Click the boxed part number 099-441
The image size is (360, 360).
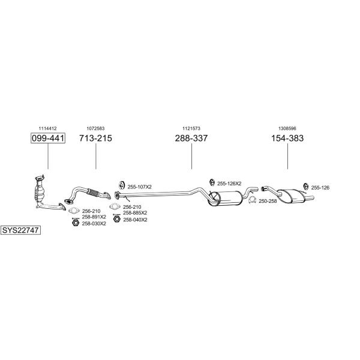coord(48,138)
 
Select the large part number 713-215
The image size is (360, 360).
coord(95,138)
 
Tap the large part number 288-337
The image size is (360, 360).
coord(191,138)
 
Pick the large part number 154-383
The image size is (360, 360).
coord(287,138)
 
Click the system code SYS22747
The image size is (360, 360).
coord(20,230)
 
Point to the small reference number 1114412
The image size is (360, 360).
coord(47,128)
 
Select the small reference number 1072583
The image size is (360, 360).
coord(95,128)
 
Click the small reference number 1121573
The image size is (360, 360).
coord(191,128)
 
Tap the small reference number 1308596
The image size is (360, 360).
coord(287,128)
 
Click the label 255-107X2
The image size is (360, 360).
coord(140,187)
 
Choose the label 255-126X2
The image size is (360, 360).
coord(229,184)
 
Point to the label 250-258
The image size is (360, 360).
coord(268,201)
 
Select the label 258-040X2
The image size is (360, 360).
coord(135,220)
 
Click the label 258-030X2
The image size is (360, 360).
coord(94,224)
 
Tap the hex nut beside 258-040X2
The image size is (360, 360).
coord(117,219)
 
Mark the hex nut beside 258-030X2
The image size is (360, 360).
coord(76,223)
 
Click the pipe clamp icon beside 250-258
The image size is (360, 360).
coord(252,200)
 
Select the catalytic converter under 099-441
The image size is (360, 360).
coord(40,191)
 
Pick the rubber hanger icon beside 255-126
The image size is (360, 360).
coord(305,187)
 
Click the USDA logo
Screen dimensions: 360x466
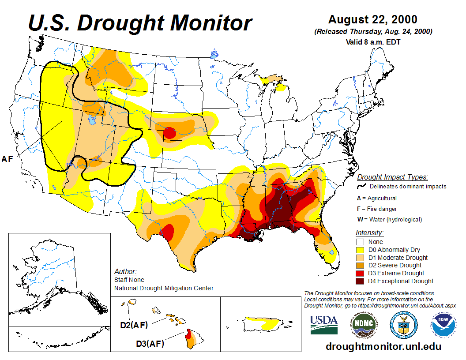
◆ ◆ ◆ ◆ ◆
> _Problem requirements_
Rewrite the records above, replacing "hex nut" with "lock nut" and leaving everything else unchanged. Omit the pictures.

> _Response_
Click the boxed part number 099-441
The image size is (360, 360).
coord(48,138)
 
Select the large part number 713-215
The image size is (360, 360).
coord(95,138)
 
Tap the large part number 288-337
The image size is (360, 360).
coord(191,138)
 
Pick the large part number 154-383
The image size is (360, 360).
coord(287,138)
 
Click the system code SYS22747
The image size is (360, 360).
coord(20,230)
 
Point to the small reference number 1114412
The image size is (360, 360).
coord(47,128)
 
Select the small reference number 1072583
The image size is (360, 360).
coord(95,128)
 
Click the small reference number 1121573
The image size is (360, 360).
coord(191,128)
 
Tap the small reference number 1308596
The image size is (360, 360).
coord(287,128)
 
Click the label 255-107X2
The image size is (360, 360).
coord(140,187)
 
Choose the label 255-126X2
The image size is (360, 360).
coord(229,184)
 
Point to the label 250-258
The image size is (360, 360).
coord(268,201)
 
Select the label 258-040X2
The image size is (360, 360).
coord(135,220)
 
Click the label 258-030X2
The image size is (360, 360).
coord(94,224)
 
Tap the lock nut beside 258-040X2
The image size is (360, 360).
coord(117,219)
 
Mark the lock nut beside 258-030X2
The image size is (360, 360).
coord(76,223)
 
Click the pipe clamp icon beside 250-258
The image size is (360, 360).
coord(252,200)
 
Select the catalytic converter under 099-441
The image size is (360, 360).
coord(40,191)
 
Pick the rubber hanger icon beside 255-126
The image size is (360, 360).
coord(305,187)
 
Click the USDA logo
Screen dimensions: 360x466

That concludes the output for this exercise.